◆ ABOUT THIS EXERCISE ◆
The copy should run from the line containing "The width and height of the screenshot is (1051, 690)." through the last line of the entries below, exactly as written, with pictures omitted.

- - - -

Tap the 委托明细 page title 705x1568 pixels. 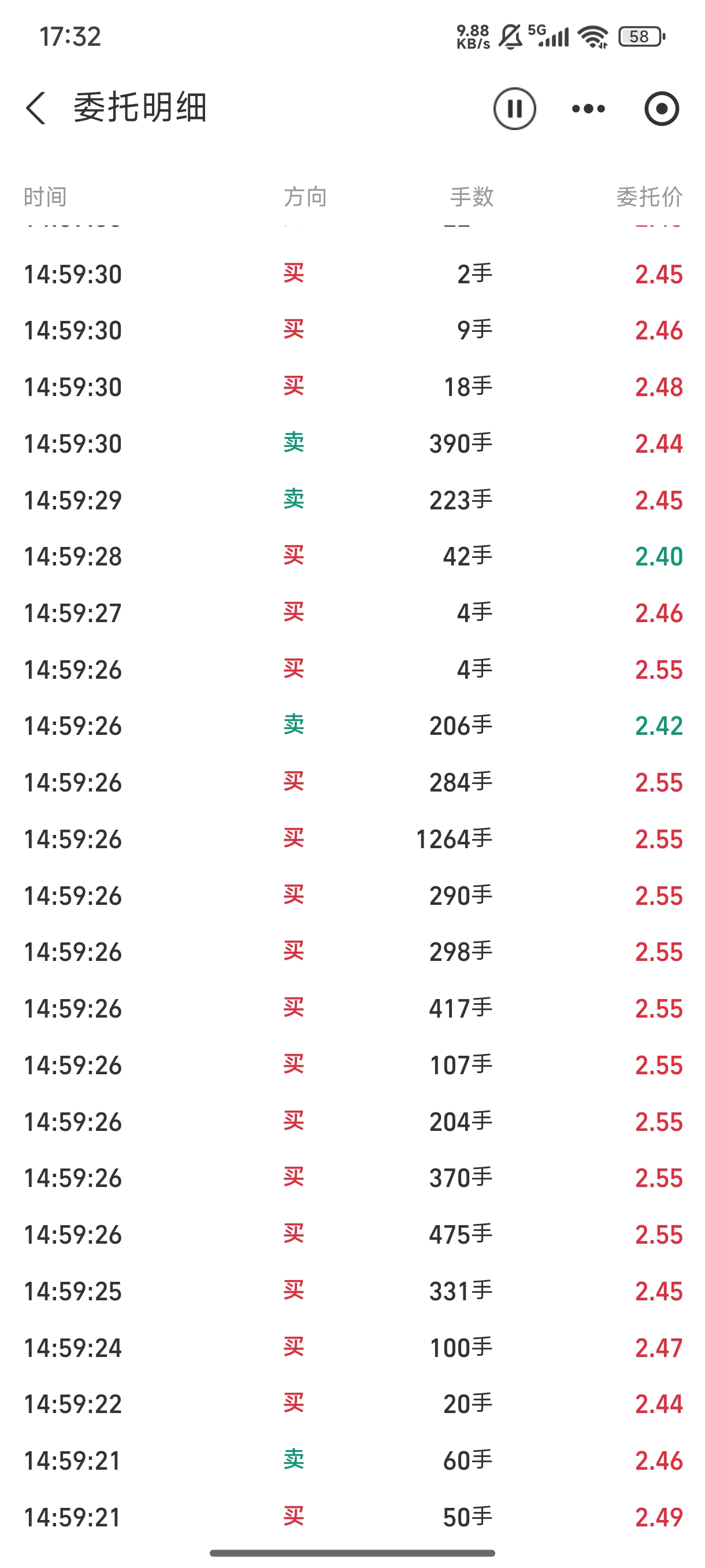point(140,108)
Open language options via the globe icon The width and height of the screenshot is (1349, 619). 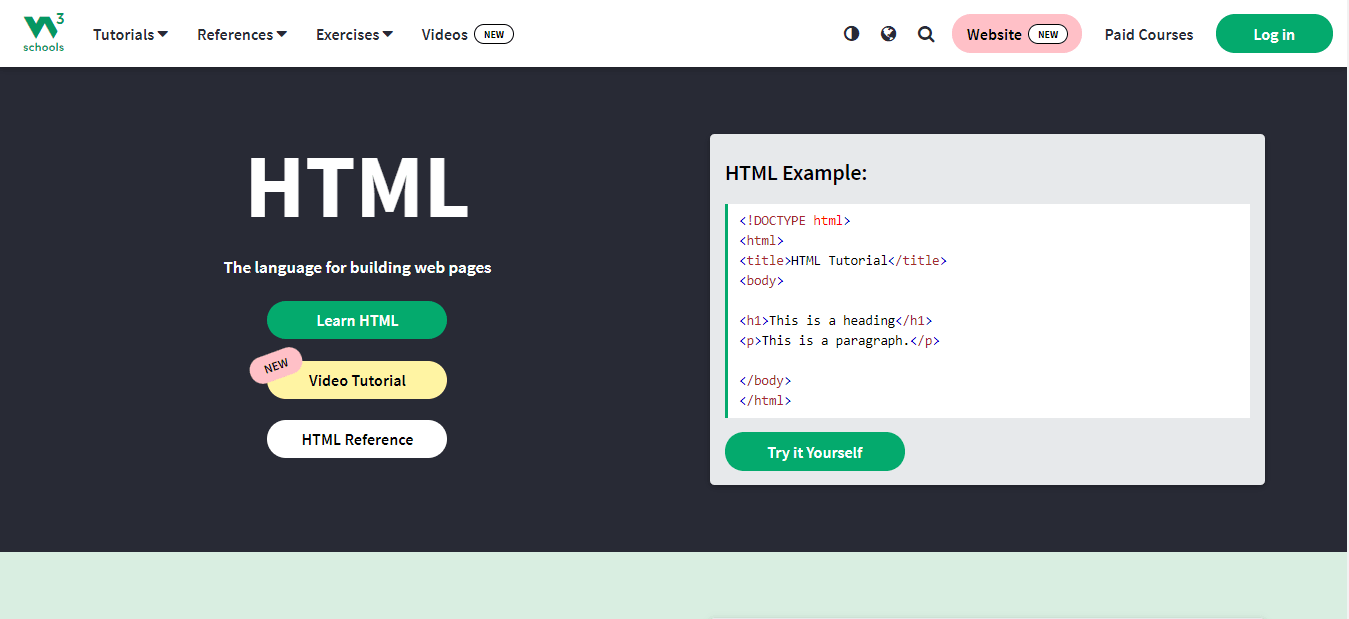pos(888,33)
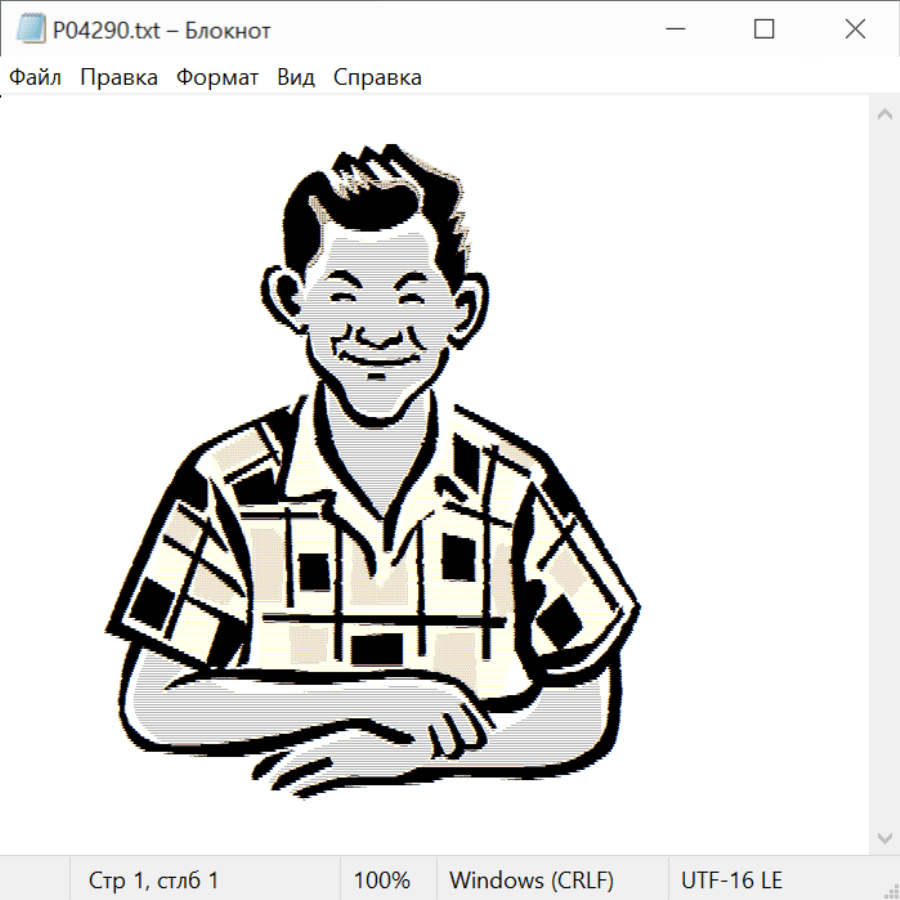900x900 pixels.
Task: Click the 'Стр 1, стлб 1' status indicator
Action: click(154, 881)
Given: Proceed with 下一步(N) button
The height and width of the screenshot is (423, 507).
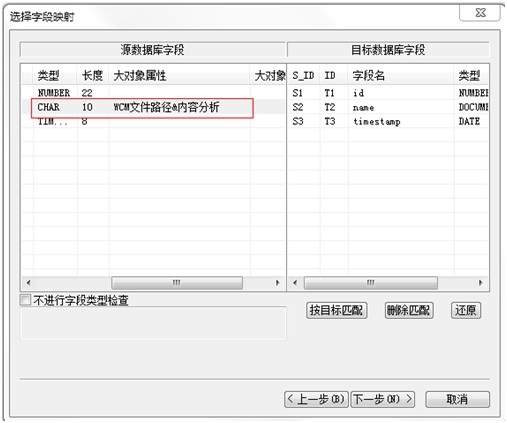Looking at the screenshot, I should tap(383, 399).
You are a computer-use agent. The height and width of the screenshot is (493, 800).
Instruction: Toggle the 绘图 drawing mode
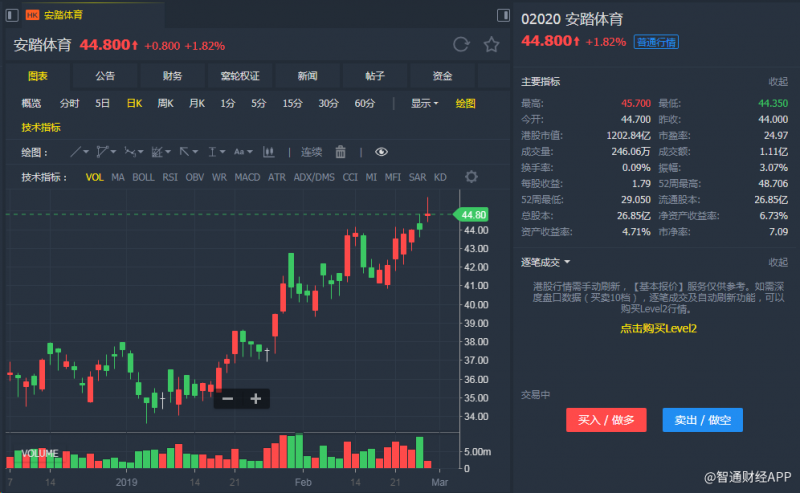point(465,103)
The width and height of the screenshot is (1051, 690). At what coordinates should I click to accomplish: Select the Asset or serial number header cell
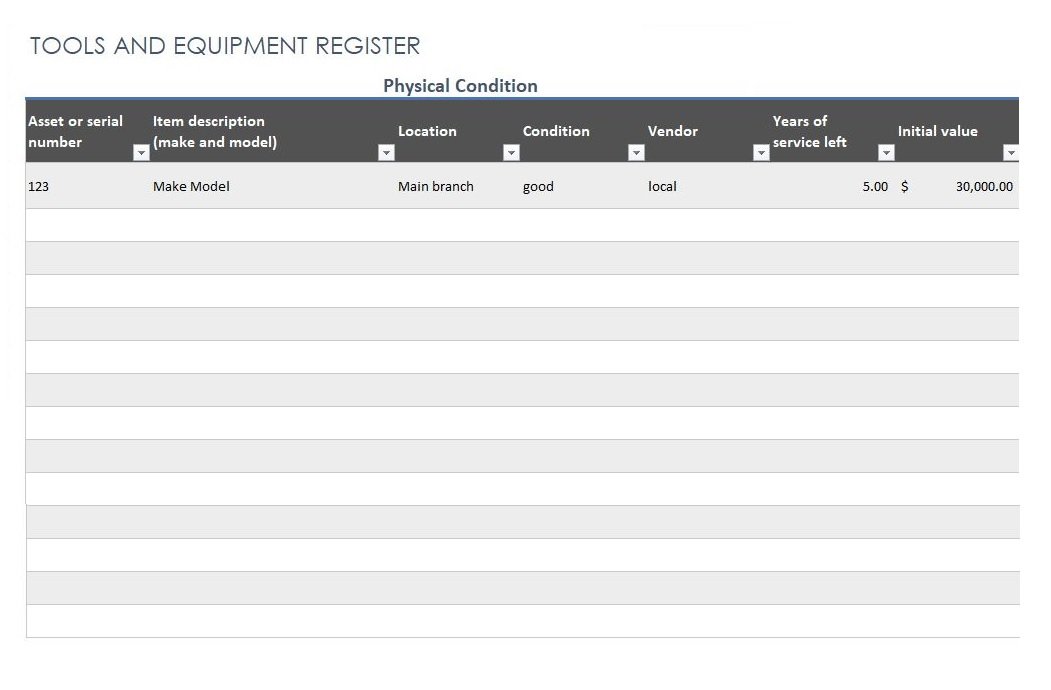[x=75, y=130]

- - - -

◆ SOLUTION FOR THIS TASK ◆
The width and height of the screenshot is (1051, 690). At what coordinates should I click to accomplish: Select the Asset or serial number header cell
[x=75, y=130]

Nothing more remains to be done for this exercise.